Not long after the war, construction began on a hotel which was being built on his beloved mountain. Known as the White Cliff Springs Hotel, this resort was touted as one of the most commodious in the Smoky Mountains, able to accommodate up to four hundred guests per night. The hermit was initially angered at this intrusion upon his private kingdom, of which he was de facto emperor. But as time went on, Mason convinced himself that it would be in his best interest to use the resort to his advantage. He wasn't getting any younger, and being a hermit was hard work, what with the need to hunt down every meal and scavenge for the vital necessities that would allow a hermit to survive season after season and year after year. Mason befriended the cooks who worked at the White Cliff, and these cooks would leave buckets of food for him outside hanging on tree limbs.

The hotel brought all kinds of new faces to the region, among them a Yankee who decided to start a newspaper in the sleepy county seat of Athens. The Yankee editor, who had a soft spot for sensationalism and a hard time selling newspapers, learned of the hermit and began to print numerous stories about him, many of which stretched the limits of credulity. The editor called for the capture of the "wild man", speculating that he was a deranged individual who posed a threat to the public's safety. Thanks to the Yankee's sensational stories and far-fetched fabrications, Mason Evans was hunted down, captured, and taken to the jail in Athens.

The deputies dragged the shaggy mountain man to jail in 1890, cuffed and shackled to prevent him from escaping. Once word spread that Mason was in Athens, hundreds of curious locals flocked to the jailhouse. The frightened hermit cowered in his cell, attempting to hide himself from the curious crowd which pointed their fingers in his direction and jeered. He managed to escape at some point during the night.

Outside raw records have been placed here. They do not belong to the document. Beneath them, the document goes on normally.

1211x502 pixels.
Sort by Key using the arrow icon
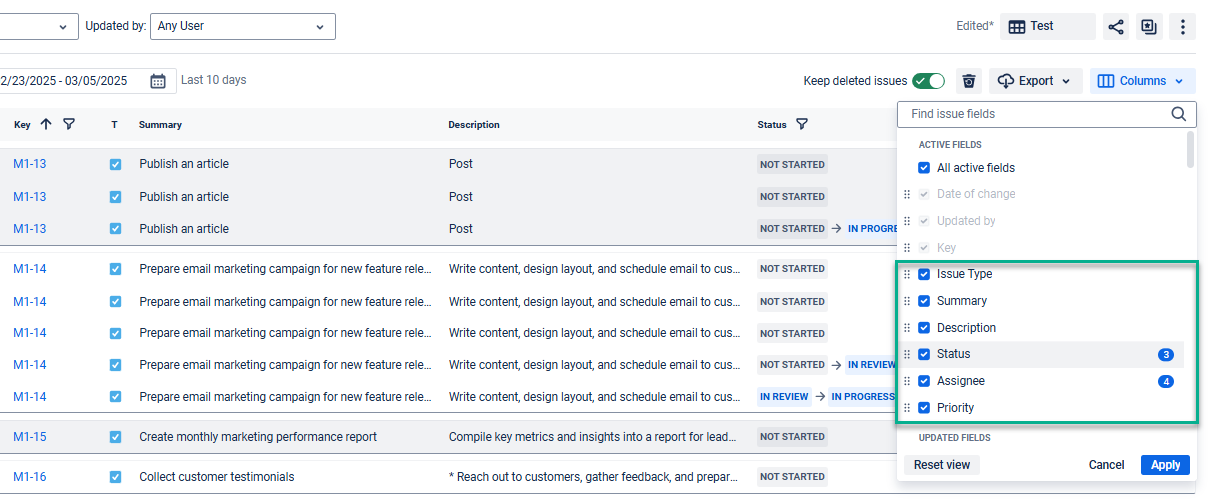[x=46, y=124]
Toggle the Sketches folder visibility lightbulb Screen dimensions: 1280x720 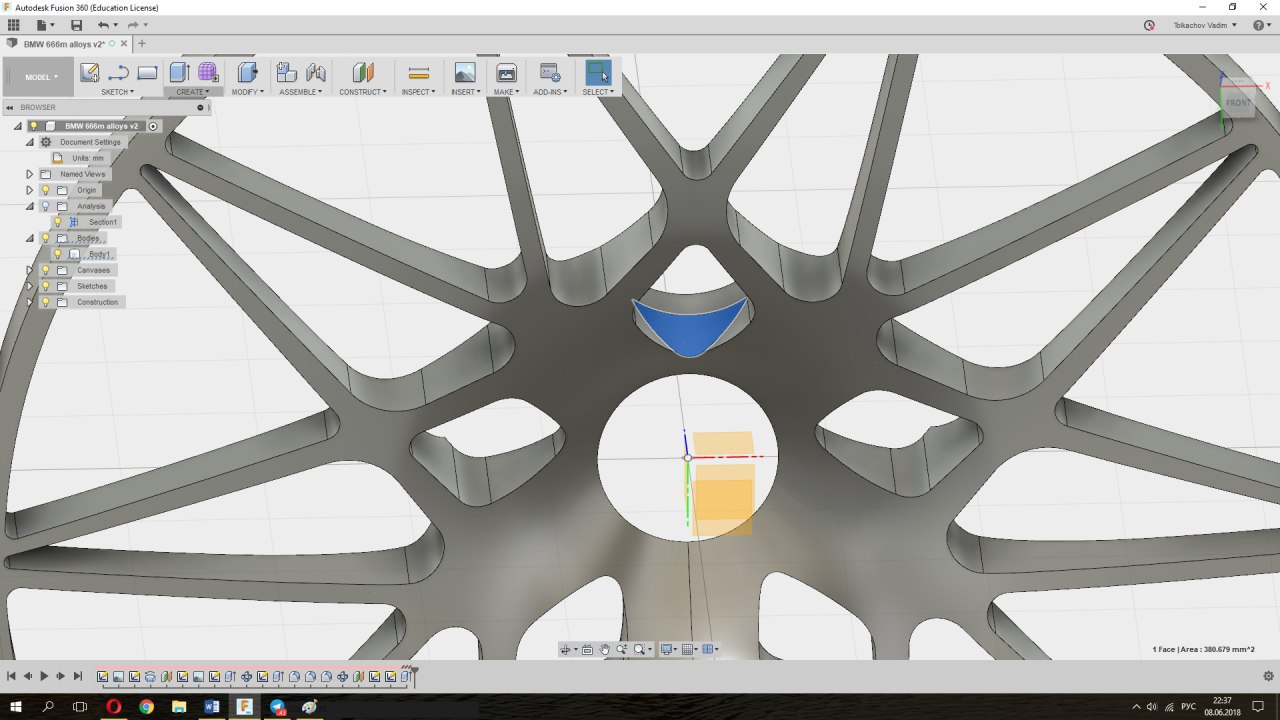tap(45, 286)
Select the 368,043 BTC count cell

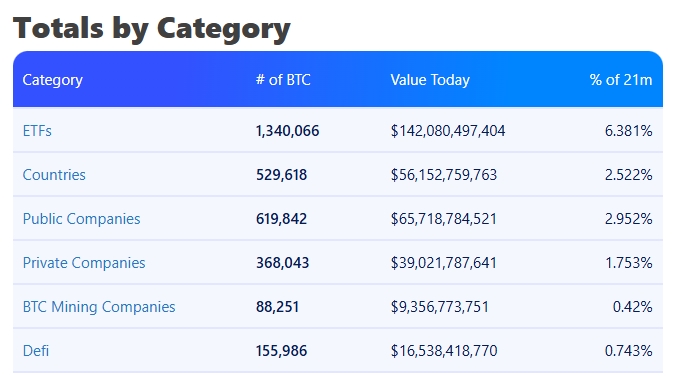click(282, 263)
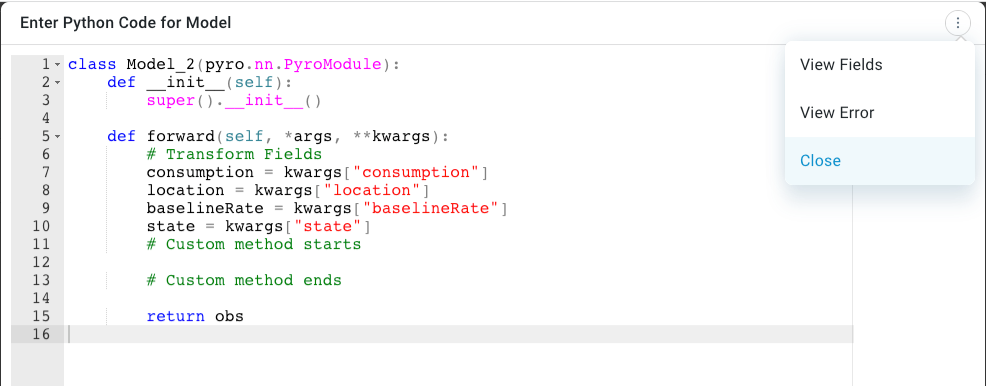Place cursor on empty line 12

(x=459, y=262)

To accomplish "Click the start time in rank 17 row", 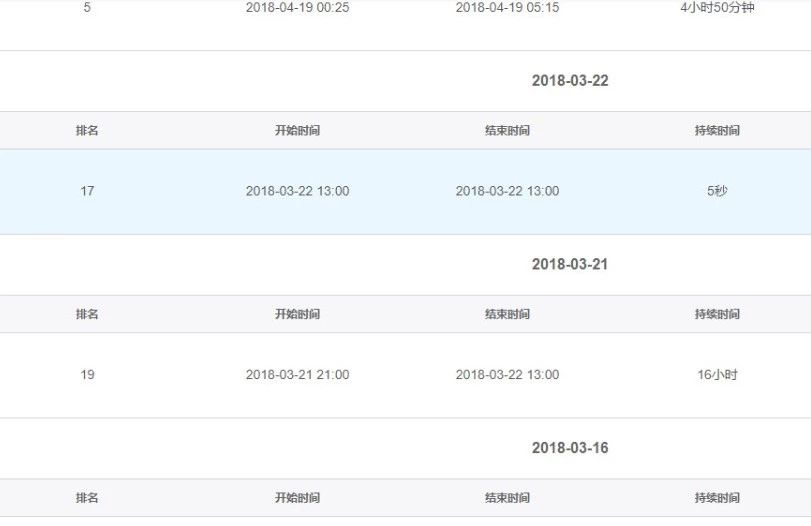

Knowing that it was too dangerous to return to Panther Cave, the hermit roamed the mountains for days until he decided to visit a brother-in-law named J. Horner Coltharp, who owned a large parcel of forested land. Coltharp built a shack for the hermit on this land so that he could live the rest of his days in peace. On January 11, 1892, Coltharp found the body of Mason Evans frozen to death on the side of Starr Mountain. His body was placed in a simple wooden casket and buried at Hickory Grove Cemetery, where a stone marker still bears the hermit's name and an inscription which reads: The Hermit, 40 Yrs in the Wilderness.